Have you ever mistakenly used the completely wrong word while speaking, causing weird looks or perhaps laughter? Well, you’re not alone – celebrities, politicians and well-known fictional characters do it too. And in case you didn’t know, there’s a name for these linguistic goofs: “malapropisms.”
What is a malapropism?
A malapropism is the use of an incorrect word in place of another, especially when the incorrect word sounds similar to the correct one. While most malapropism examples, and often the best funny malapropisms, are unintentional errors, a malapropism can technically be a deliberate misuse of a word, too. Here are our favourite examples of famous, funny malapropisms.
For more linguistic fun, check out these words you didn’t know were palindromes.
The mother of malapropisms
The term “malapropism” itself actually comes from a character called Mrs.
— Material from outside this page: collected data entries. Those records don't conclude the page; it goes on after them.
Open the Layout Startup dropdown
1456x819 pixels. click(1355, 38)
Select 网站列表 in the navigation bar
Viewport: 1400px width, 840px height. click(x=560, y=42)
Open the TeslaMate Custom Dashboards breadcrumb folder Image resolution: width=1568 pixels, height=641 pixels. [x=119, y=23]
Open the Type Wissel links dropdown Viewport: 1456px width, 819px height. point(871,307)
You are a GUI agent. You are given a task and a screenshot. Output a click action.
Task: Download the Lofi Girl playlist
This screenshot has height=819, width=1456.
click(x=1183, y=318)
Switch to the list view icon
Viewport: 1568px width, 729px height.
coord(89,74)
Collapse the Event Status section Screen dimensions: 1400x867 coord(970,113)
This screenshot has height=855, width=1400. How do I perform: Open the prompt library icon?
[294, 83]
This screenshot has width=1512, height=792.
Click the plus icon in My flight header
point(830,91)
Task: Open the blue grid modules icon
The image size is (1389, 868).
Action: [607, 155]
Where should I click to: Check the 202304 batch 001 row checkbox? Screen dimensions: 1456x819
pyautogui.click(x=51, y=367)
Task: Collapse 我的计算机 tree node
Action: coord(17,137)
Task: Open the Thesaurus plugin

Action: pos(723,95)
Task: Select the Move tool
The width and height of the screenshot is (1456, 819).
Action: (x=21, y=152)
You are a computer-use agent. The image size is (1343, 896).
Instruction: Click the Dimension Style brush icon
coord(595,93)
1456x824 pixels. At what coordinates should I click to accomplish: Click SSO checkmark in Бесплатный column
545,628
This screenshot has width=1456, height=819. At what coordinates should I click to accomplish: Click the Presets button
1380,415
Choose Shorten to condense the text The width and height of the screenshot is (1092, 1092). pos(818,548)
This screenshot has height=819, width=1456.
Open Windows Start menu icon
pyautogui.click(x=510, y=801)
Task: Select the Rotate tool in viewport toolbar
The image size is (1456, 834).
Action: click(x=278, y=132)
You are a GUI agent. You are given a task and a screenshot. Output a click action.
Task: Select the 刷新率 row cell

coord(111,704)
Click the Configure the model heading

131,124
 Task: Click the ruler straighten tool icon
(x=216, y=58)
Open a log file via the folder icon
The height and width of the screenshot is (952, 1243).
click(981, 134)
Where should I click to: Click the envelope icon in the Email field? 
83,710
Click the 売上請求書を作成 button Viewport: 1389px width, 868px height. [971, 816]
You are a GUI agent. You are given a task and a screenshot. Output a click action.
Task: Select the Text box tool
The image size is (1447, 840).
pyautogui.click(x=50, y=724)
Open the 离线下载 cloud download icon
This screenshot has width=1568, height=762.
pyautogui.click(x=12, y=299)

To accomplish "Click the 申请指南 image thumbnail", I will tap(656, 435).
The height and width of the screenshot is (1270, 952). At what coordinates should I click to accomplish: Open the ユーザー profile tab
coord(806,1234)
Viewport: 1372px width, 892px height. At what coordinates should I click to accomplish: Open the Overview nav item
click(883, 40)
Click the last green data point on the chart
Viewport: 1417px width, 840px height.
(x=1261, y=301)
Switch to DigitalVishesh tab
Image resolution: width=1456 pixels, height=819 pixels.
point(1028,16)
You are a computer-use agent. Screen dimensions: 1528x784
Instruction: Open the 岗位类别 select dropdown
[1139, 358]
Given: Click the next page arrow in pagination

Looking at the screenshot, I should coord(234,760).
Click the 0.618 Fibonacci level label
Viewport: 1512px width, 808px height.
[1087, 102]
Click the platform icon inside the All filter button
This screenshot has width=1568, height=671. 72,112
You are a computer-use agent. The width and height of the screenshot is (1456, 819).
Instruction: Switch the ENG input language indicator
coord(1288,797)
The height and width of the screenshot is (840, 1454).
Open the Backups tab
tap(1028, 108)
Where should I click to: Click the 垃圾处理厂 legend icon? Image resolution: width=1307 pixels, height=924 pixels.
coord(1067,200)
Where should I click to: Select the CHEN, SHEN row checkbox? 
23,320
Malaprop, from The Rivals, a 1775 five-act comedy by Richard Brinsley Sheridan. Mrs. Malaprop did, in fact, use words incorrectly as a funny quirk of her character. Her name became the default term for misusing a word. Her name, in turn, comes from the French mal à propos, or “inappropriate.” Here are a couple of Mrs. Malaprop’s malapropism examples:
“He is the very pineapple of politeness!” Pineapple?! She subbed in this fruit name for “pinnacle.”
“She’s as headstrong as an allegory on the banks of the Nile.” As far as we know, allegories don’t spend time around rivers – she was going for “alligator.”